Regarding main contribution: 
We strongly believe that the paper gives the right guidelines for maximizing the F-score and other complex performance measures in the extreme classification settings. The computational performance of the approach introduced in our paper is far beyond the one of existing methods. Despite being very simple, the idea of sparse probability estimators significantly changes the way we can solve extreme classification problems under complex performance measures. 

In addition, we also introduce probabilistic label trees, which can be trained online. In combination with OFO we obtain a very powerful and purely online tool for extreme classification.


1 ) We agree with the reviewer, that is why we have written in line 127 that in the naive application of EUM we have to compute and *possibly* store n*m predictions. We make this issue more clear.

2 ) We are aware of SLEEC and other new approaches for extreme classification. We use PLT and FastXML as two exemplary methods in our framework. SLEEC could also be used but it needs more time than FastXML for testing new examples. We plan to test it and other extreme learners in the introduced framework in the extended version of the paper.


3) We are also aware of the STAMP method. We do not see, however, that it could easily scale to extreme classification or that it could be used in our framework. The STAMP is devised for binary tasks, thus it is not able to handle large label spaces where one-vs-all training should be avoided.

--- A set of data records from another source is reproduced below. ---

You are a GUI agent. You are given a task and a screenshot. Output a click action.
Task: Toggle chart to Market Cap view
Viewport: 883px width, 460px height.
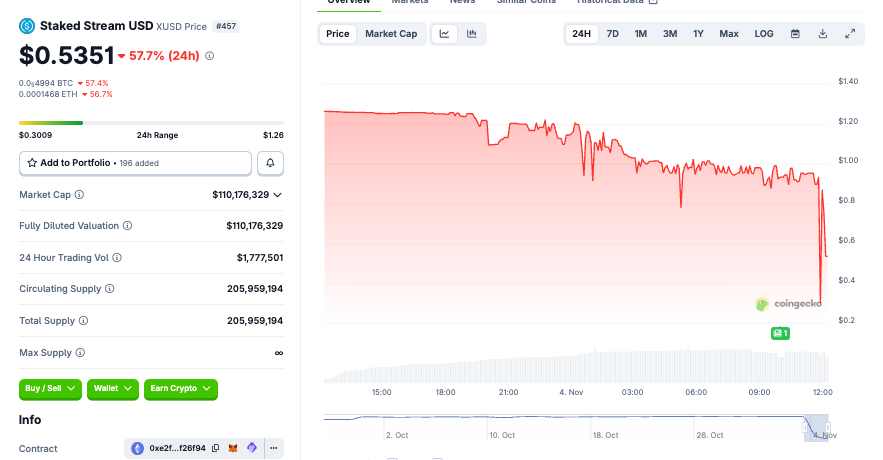pos(391,34)
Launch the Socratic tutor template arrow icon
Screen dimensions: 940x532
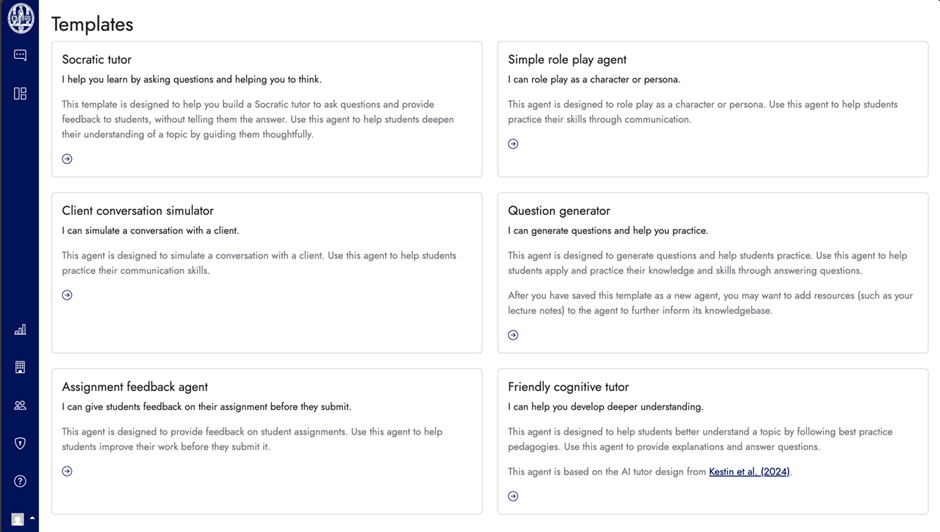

4,5,6) We did not initially report wall-clock times, as FastXML had huge I/O overheads. Excluding these overheads, both algorithms perform similarly. However, a fair comparison is more complex than it seems (different implementations, JAVA vs. C++, L_1 vs. L_2 regularization). PLT indeed uses a branch and bound strategy which might lead to O(m) test time complexity. It manages, however, to cut many subtrees during search, which results in a significant speed-up in comparison to 1-vs-all. In FastXML, in turn, the test time complexity depends on hyper parameters such as stopping criterion used in the tree learning procedure and the number of trees used in the ensemble. Interestingly, for some of the datasets (AmazonCat, RCV1), the trees produced by FastXML are larger than those used in PLT. 

We agree that the number of predicted positives is not the best surrogate for indicating the test time complexity (it only gives a lower bound of the number of inner products computed in the nodes of the PLT). Below we report the average (per instance) wall-clock test times and the average (per instance) number of inner products computed by PLT and FastXML on the test sets. We are going to add these results to the revised version of the paper.

Data set | Running times of: PLT FTA, PLT STO, PLT OFO, FastXML | # of inner products of: PLT FTA, PLT STO, PLT OFO, FastXML | 
RCV1 | 0.33, 0.78, 0.19, 0.96 | 252, 354, 212, 747 | 
AmazonCat | 0.37, 2.23, 0.85, 1.14 | 225, 2272, 482, 871 |
wiki10 | 1.69, 2.18, 1.87, 3.00 | 534, 13682, 2518, 541 |
LSHTC | 0.22, 0.71, 0.55, 1.17, | 175, 28448, 2875, 900 |
Amazon | 0.29, 1.45, 0.22, 1.39 | 132, 5557, 125, 796 |

The reported times do not include I/O overheads. Running times of PLT depend on the thresholds and therefore are reported for each tuning method separately. The results show that PLT along with OFO and FTA are faster than FastXML.